═════ ページ抜粋 ═════

4/11(土) 掛川・?

 ふひぃ~,英文ドキュメント,後は校正するだけとなった・・・が,英文を読むと途端に睡魔に襲われる病気に蝕まれているワシは,疲労困憊した後でそれを行う気力は残っていなかったのである。つーことで,完成は明日に持ち越し・・・ってもう今日ですがな。
 本日はガイダンス後の成績配布処理・面談をこなしつつ,二代目PCクラスタにCentOS 5.3を突っ込む作業を行っていた。まずクライアントの4台分は終了。6台に突っ込んで,最後にNIS/NFSサーバに仕込めば終了。来週末には何とかって感じっすかね。
 実験室の方には,昨年度末でお払い箱となったEPSON LP-8600FXに代わり,Canon LBP9100Cがやってきた。
canon_lbp9100c.JPG
 まーでかいことでかいこと。A3まで印刷できて,両面印刷もできるカラーレーザープリンタとなれば,仕方のないことではあるけど。
 EPSONのプリンタも検討したのだが,Canonの方には標準搭載の機能(両面印刷,Ethernet)が全部オプションとなり,合計するとおんなじぐらいの価格になる。それなら最初っからついているCanonにしようということになったのである。

═════ 資料抜粋 ═════

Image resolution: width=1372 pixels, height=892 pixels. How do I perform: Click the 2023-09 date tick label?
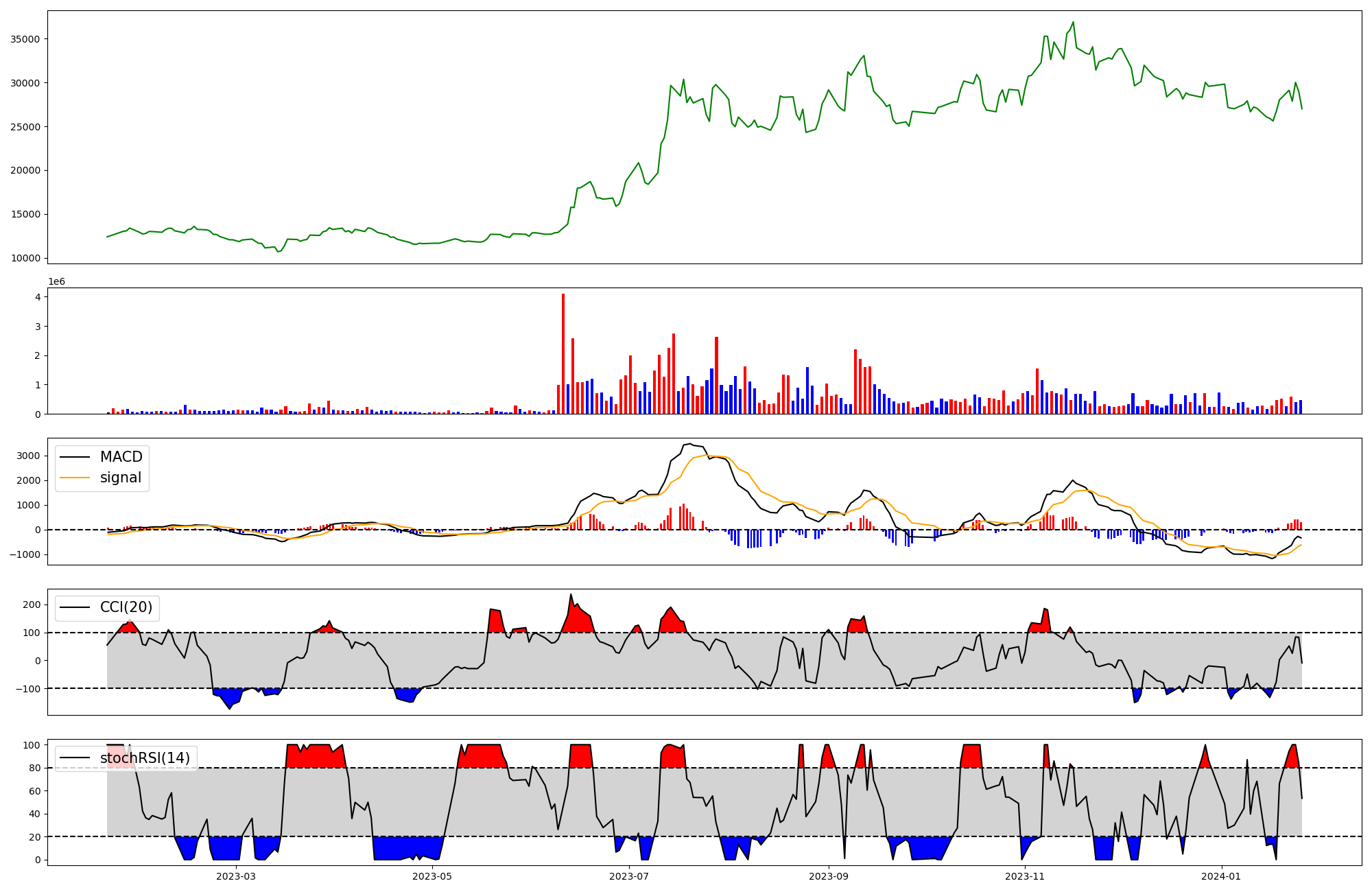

═════

* 演習課題:
- a) ページ抜粋の次の一文を英語に翻訳してください。「実験室の方には,昨年度末でお払い箱となったEPSON LP-8600FXに代わり,Canon LBP9100Cがやってきた。」
- b) ページ抜粋の日記文について、最後の文に続く部分を書いてください。
データはページ抜粋とは関係がありません。

* 解答:
- a) In the lab, a Canon LBP9100C has arrived to replace the EPSON LP-8600FX, which was retired at the end of last fiscal year.

- b)
 お試しでジャカジャカ印刷してみたが,さすがレーザーだけあって,カラー印刷が超きれい。トナー代が馬鹿にならなさそうなところが難点だが,まあ卒研用にバカスカ刷れば,元は取れるであろう。LP-8600FXは導入以来約9年間踏ん張ってくれたが,さてLBP9100Cは何年持ってくれるかしらん?
 家に帰ってきたら,お国から12000円配ってくれと依頼があったので書類を書け,というお達しが市役所から届いていた。早速書いて投函予定。神戸のような百万都市では事務処理がパンクしてしまったようだが(朝日新聞),掛川ならそんなこともあるまい。それでも実際の給付はもうちっと先なんだろうな。どーせ貯金しちゃうからいつでもいいんだけどさ。
 らき☆すたブームによる鷲宮神社盛況の分析を北大の先生がやったという記事(読売新聞)。論文集はこちらこの論文の時系列表を読むと,アニメ本篇終了後に地元が角川書店にイベント共催を働き掛けたという流れになるのだな。ビジネス側主導でないところがミソって感じかしらん?
 背中がギシギシ悲鳴を上げているので,もう風呂入って寝ます。

4/9(木) 掛川・晴

 新入生ガイダンスに続いての合宿研修終了。日中はいい天気で汗ばむほどの陽気である。
starting_freshmen_wemen_camp2009.jpg
 出発時には上記のような状態の桜が,もう帰ってきたら葉桜状態になりつつあった。花の盛りは短くて~って何の歌詞だっけか? 春の移ろいまことに早い。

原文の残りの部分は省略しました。